*** Record extracts

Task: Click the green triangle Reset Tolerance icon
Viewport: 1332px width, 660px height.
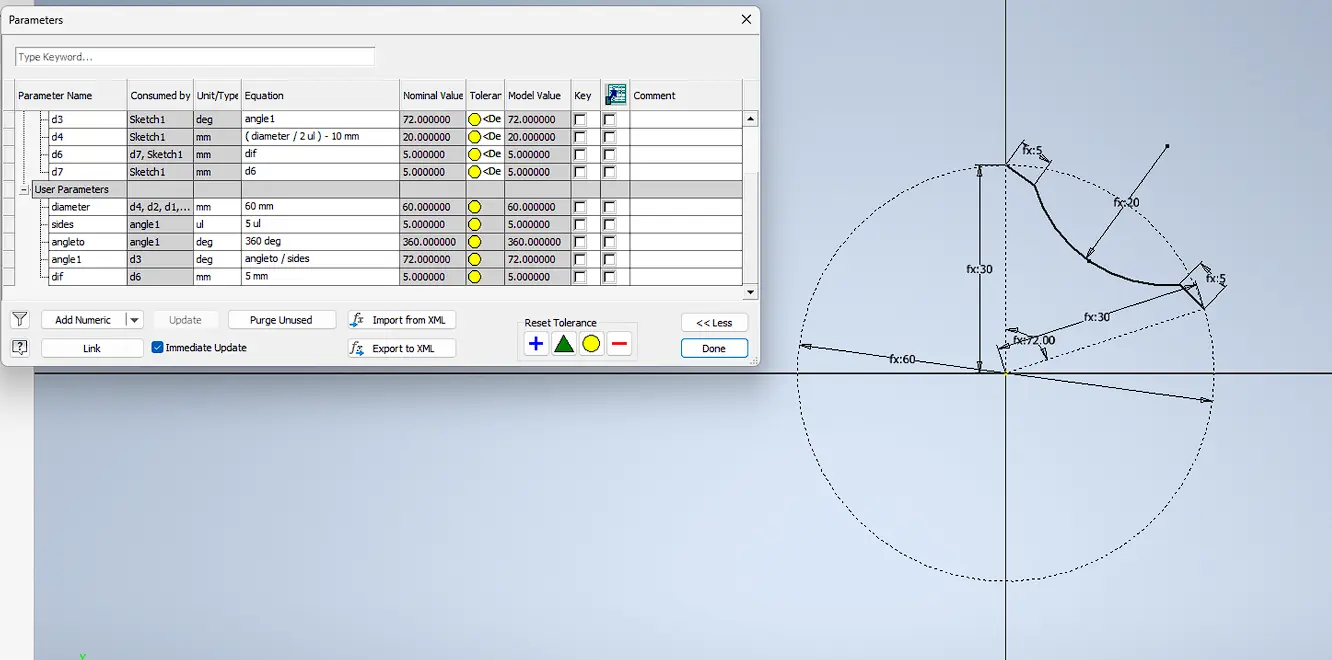Action: pyautogui.click(x=566, y=344)
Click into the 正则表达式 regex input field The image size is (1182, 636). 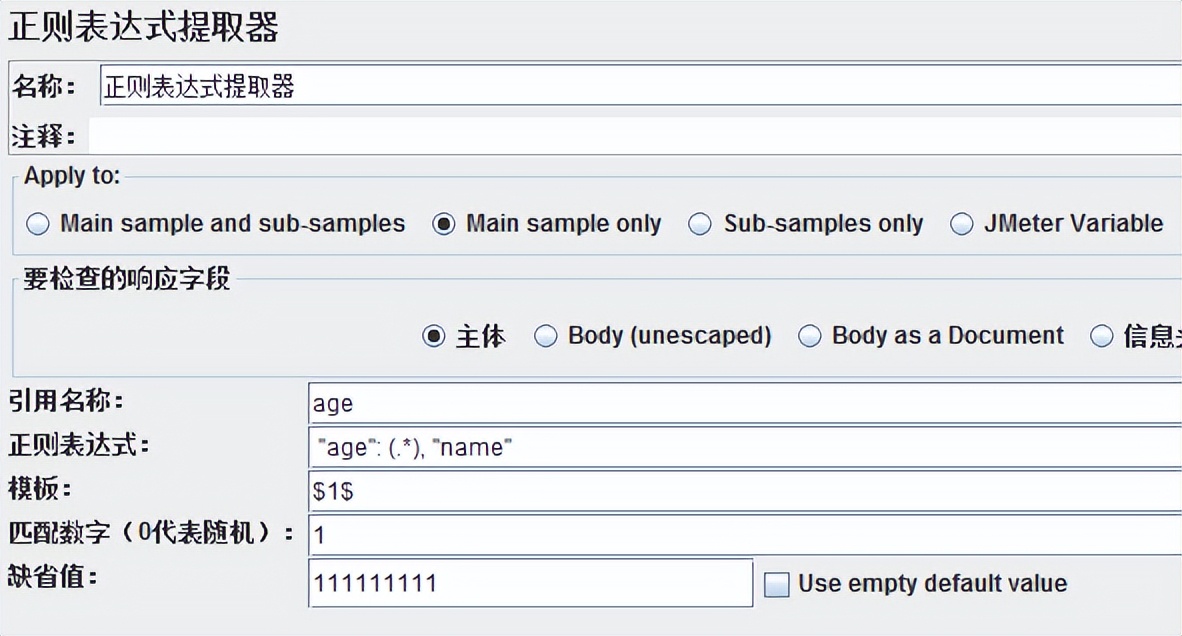pyautogui.click(x=745, y=447)
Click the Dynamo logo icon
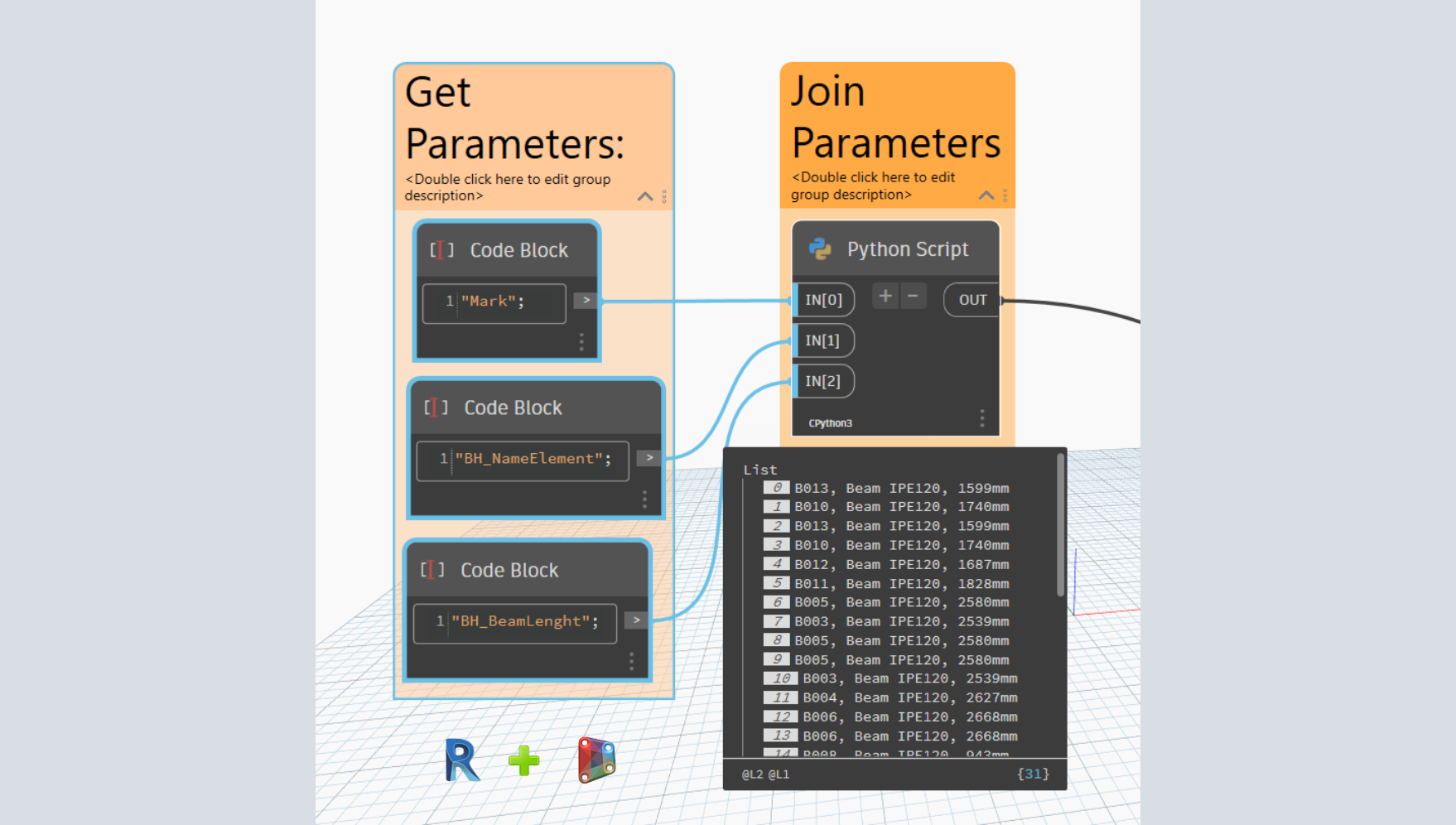 pyautogui.click(x=596, y=760)
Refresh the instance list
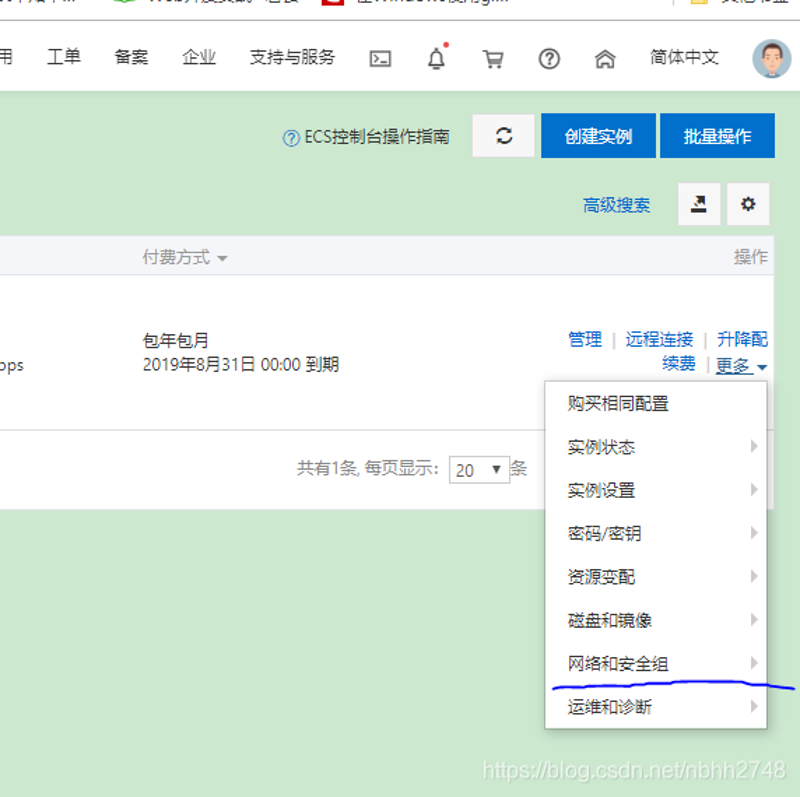 [x=504, y=136]
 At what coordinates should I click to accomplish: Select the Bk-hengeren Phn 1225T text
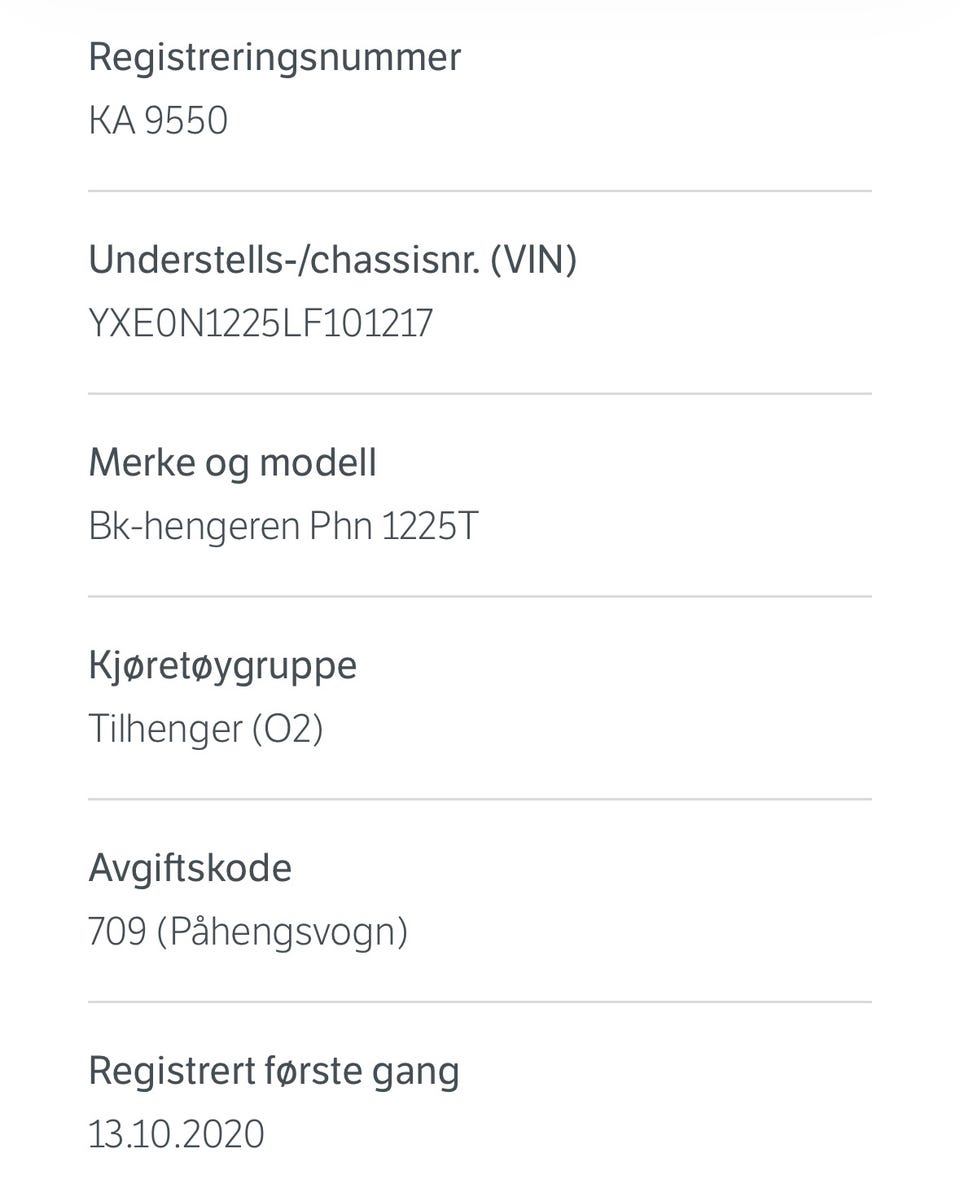tap(283, 527)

******

What is required: Only the lines from the line containing "Click the Dynamo logo icon" through the last line of the entries above should be reproduced, word for word and without pictures.

Output below:
Click the Dynamo logo icon
 pyautogui.click(x=596, y=760)
Refresh the instance list
 [x=504, y=136]
 At what coordinates should I click to accomplish: Select the Bk-hengeren Phn 1225T text
tap(283, 527)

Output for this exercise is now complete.